(Data records Opens)

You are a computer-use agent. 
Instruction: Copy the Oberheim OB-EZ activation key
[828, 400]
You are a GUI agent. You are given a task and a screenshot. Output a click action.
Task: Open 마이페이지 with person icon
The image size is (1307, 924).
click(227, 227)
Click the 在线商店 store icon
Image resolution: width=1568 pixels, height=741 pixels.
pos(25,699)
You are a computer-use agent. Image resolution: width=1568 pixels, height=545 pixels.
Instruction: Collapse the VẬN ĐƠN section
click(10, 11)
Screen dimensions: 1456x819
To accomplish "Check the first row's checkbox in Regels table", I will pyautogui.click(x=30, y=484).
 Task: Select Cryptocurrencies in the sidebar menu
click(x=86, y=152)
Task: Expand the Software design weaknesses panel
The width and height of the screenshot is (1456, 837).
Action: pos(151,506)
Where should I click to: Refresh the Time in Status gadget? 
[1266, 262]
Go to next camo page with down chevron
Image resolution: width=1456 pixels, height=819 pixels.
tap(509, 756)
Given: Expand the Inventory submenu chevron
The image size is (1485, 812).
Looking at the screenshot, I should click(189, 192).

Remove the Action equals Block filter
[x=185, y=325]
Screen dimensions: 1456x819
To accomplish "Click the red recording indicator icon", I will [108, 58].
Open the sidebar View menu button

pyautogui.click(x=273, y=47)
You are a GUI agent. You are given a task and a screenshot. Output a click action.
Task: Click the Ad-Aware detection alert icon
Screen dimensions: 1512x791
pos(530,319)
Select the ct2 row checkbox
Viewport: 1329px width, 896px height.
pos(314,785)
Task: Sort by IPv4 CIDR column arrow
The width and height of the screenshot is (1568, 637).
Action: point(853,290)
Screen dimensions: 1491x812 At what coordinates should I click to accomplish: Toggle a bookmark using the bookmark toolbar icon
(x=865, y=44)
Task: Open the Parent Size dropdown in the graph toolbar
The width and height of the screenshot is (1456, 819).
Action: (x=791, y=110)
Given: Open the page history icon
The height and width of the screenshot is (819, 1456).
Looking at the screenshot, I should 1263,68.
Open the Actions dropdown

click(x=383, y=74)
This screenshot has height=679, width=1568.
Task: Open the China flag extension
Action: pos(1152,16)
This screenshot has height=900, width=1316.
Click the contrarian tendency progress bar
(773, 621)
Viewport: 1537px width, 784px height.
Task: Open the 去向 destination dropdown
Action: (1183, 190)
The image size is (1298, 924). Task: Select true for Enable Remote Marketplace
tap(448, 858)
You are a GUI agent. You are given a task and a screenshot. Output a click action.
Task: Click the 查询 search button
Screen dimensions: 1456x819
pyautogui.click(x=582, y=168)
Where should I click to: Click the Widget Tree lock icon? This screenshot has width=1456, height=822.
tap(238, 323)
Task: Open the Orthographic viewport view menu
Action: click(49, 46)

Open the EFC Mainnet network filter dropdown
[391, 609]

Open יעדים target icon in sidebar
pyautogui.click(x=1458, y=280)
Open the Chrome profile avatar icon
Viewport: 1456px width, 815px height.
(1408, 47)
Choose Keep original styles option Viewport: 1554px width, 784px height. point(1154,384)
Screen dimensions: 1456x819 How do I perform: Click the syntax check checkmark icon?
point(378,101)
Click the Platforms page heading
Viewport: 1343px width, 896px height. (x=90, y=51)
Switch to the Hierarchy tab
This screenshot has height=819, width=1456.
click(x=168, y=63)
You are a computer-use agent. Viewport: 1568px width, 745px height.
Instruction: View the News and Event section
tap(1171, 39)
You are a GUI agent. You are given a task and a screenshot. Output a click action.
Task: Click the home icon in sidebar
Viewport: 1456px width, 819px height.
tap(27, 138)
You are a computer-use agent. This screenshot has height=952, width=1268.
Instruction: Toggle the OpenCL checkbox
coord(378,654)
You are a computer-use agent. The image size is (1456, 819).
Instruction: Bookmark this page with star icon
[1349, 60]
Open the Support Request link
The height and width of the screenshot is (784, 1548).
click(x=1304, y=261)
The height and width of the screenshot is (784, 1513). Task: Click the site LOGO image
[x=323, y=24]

(Data records Closes)

▶ **Task description**:
Could you find every line in the records above that has the string "Expand" and copy it?

▶ **Answer to this problem**:
Task: Expand the Software design weaknesses panel
Given: Expand the Inventory submenu chevron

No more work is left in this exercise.